Zhou XN, Lv S, Yang GJ, Kristensen TK, Bergquist NR, Utzinger J, Malone JB - Parasit Vectors (2009)

Bottom Line: The 1st International Symposium on Geospatial Health was convened in Lijiang, Yunnan province, People's Republic of China from 8 to 9 September, 2007.The symposium featured 71 presentations covering soil-transmitted and water-borne helminth infections, as well as arthropod-borne diseases such as leishmaniasis, malaria and lymphatic filariasis.The work made public at this occasion is briefly summarized here to highlight the advances made and to put forth research priorities in this area.

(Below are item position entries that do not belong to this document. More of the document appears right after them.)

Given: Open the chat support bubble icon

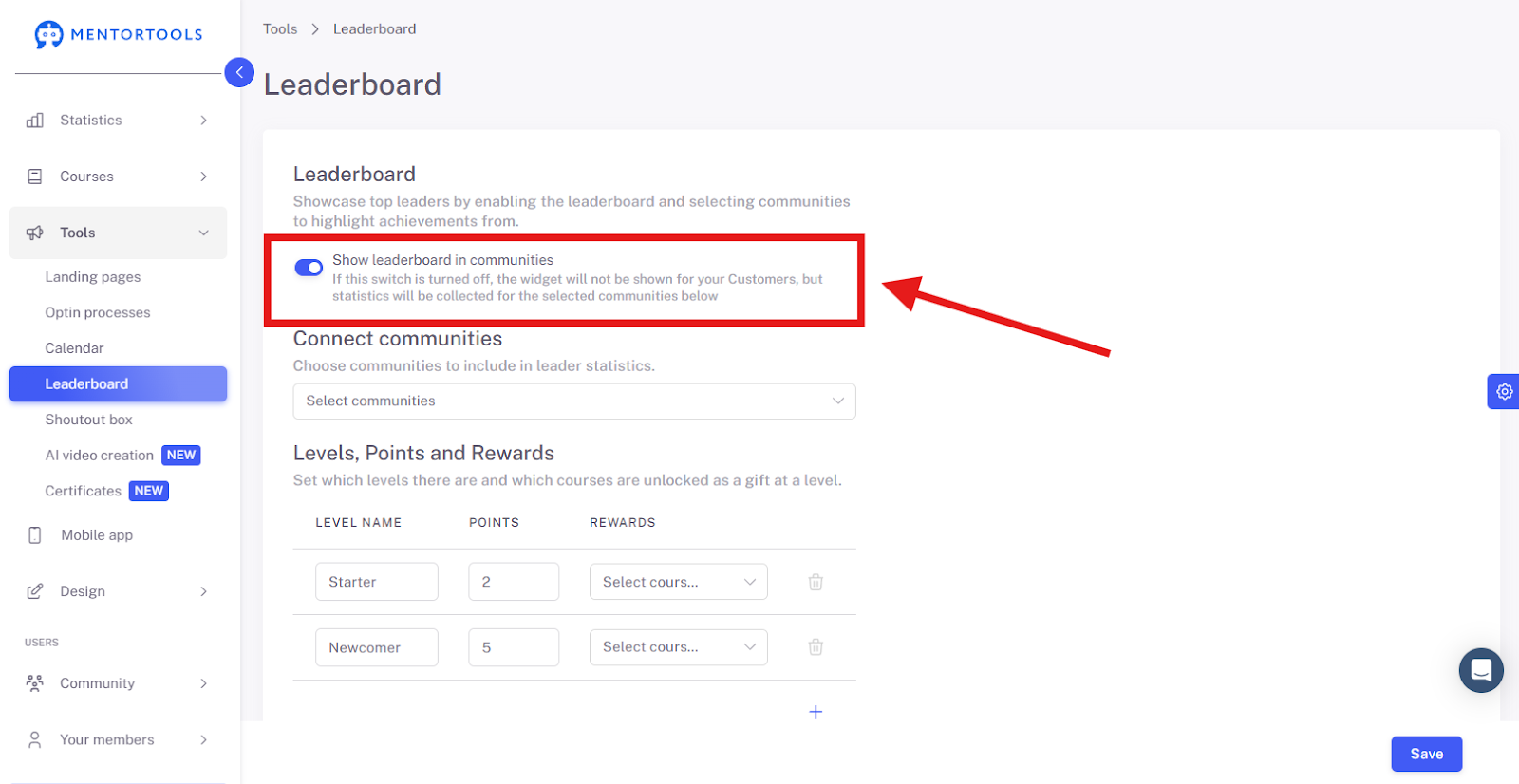Looking at the screenshot, I should click(x=1481, y=670).
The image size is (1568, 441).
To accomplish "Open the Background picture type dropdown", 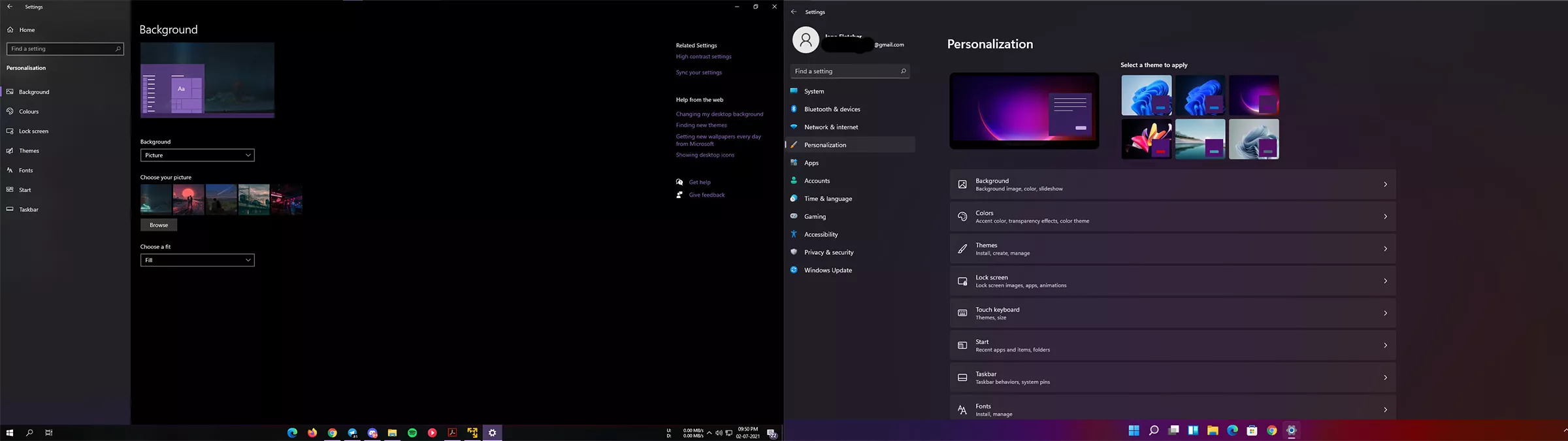I will point(197,155).
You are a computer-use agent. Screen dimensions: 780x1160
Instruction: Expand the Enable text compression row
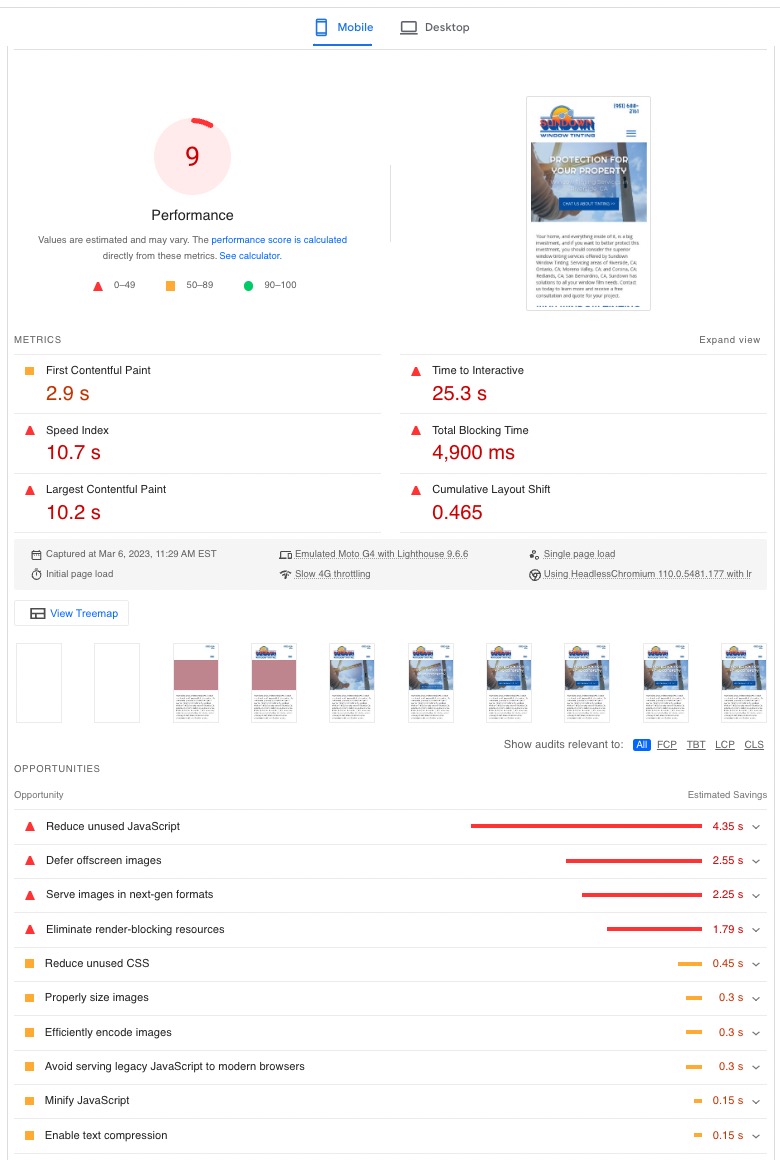[x=756, y=1136]
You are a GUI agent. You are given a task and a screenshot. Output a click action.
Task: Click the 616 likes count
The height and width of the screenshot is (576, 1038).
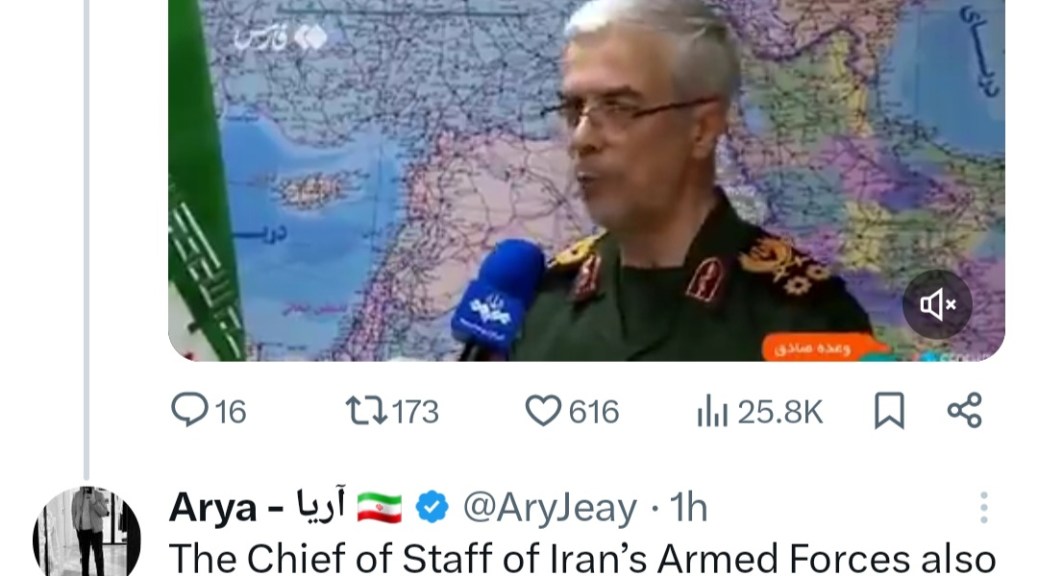click(x=594, y=412)
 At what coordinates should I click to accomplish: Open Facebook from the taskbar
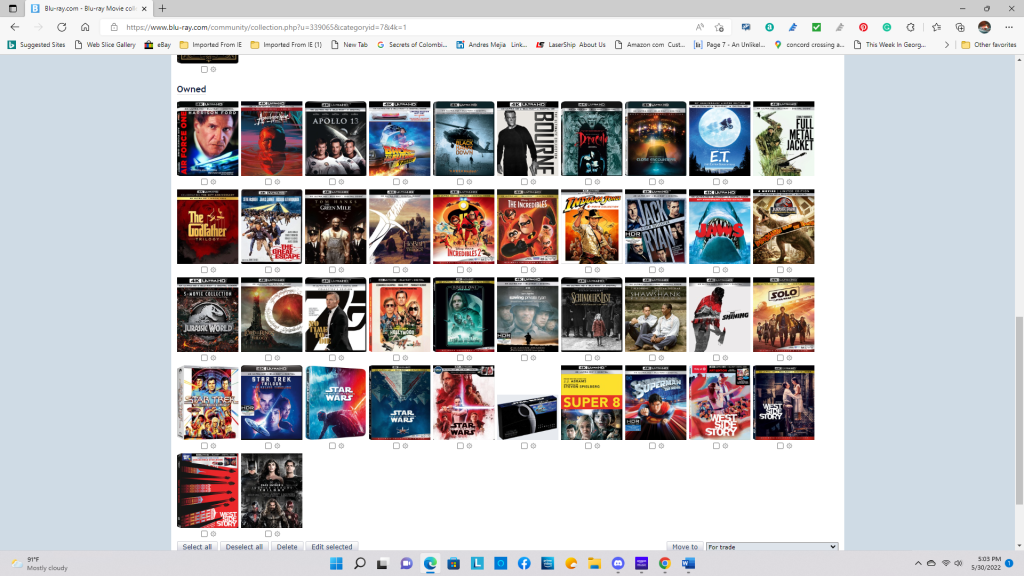(524, 564)
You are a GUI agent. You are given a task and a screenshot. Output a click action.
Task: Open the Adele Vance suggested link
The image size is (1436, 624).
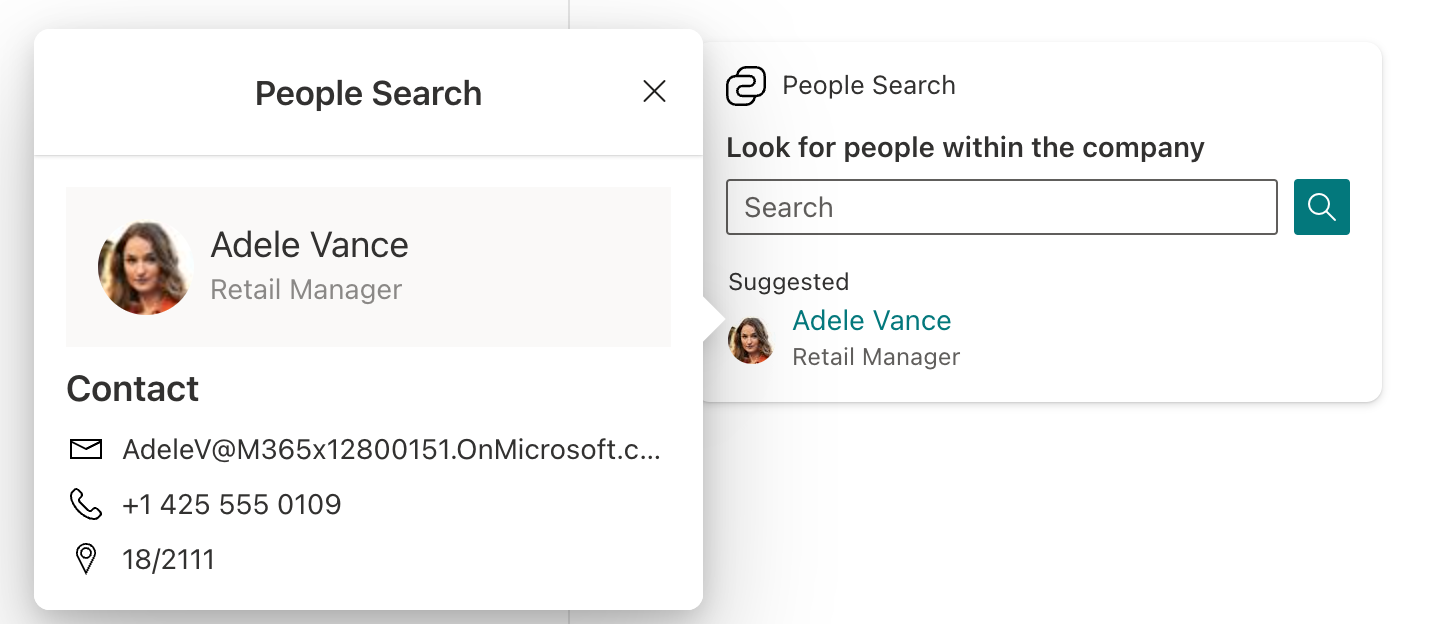pyautogui.click(x=871, y=320)
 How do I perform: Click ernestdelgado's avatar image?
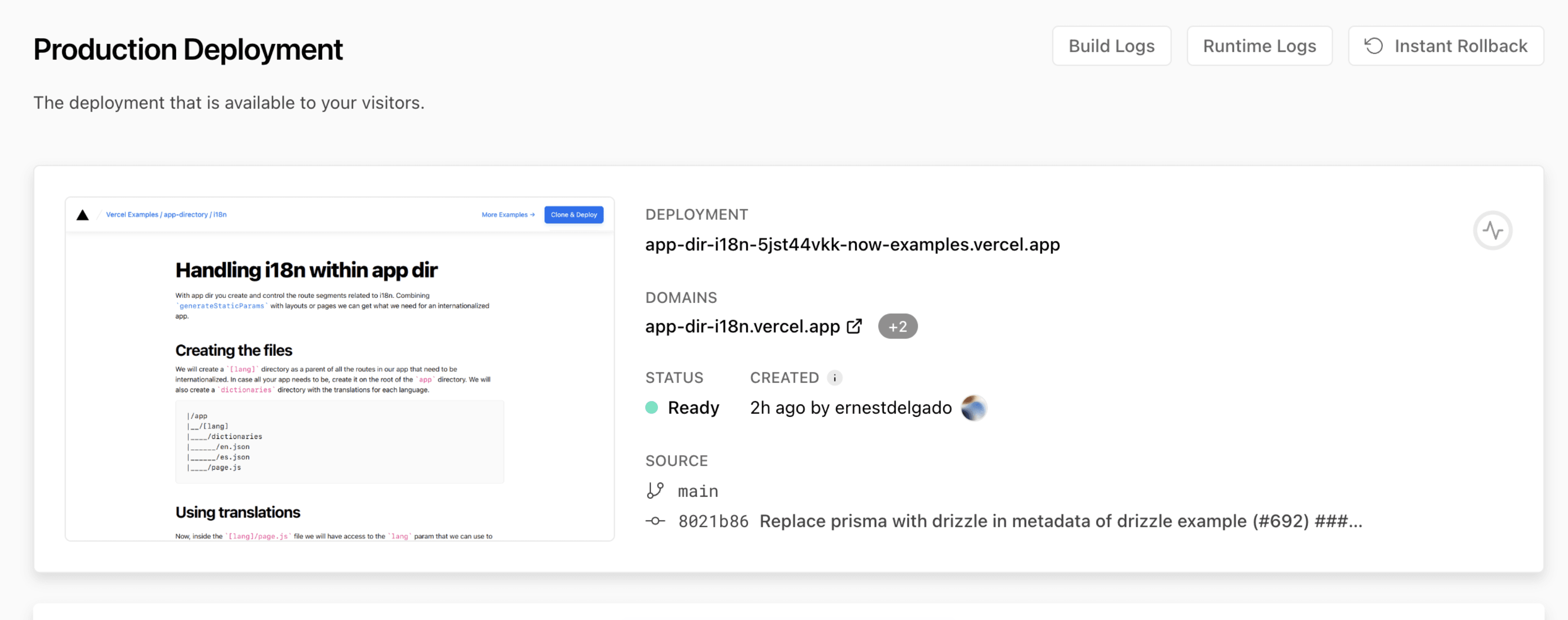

View Article: PubMed Central - HTML - PubMed

Affiliation: National Institute of Parasitic Diseases, Chinese Center for Disease Control and Prevention, Shanghai, PR China. ipdzhouxn@sh163.net.

ABSTRACT
The 1st International Symposium on Geospatial Health was convened in Lijiang, Yunnan province, People's Republic of China from 8 to 9 September, 2007. The objective was to review progress made with the application of spatial techniques on zoonotic parasitic diseases, particularly in Southeast Asia. The symposium featured 71 presentations covering soil-transmitted and water-borne helminth infections, as well as arthropod-borne diseases such as leishmaniasis, malaria and lymphatic filariasis. The work made public at this occasion is briefly summarized here to highlight the advances made and to put forth research priorities in this area. Approaches such as geographical information systems (GIS), global positioning systems (GPS) and remote sensing (RS), including spatial statistics, web-based GIS and map visualization of field investigations, figured prominently in the presentation.

No MeSH data available.


Related in: MedlinePlus

Map showing the routes of the South-to-North Water Transfer Project in China.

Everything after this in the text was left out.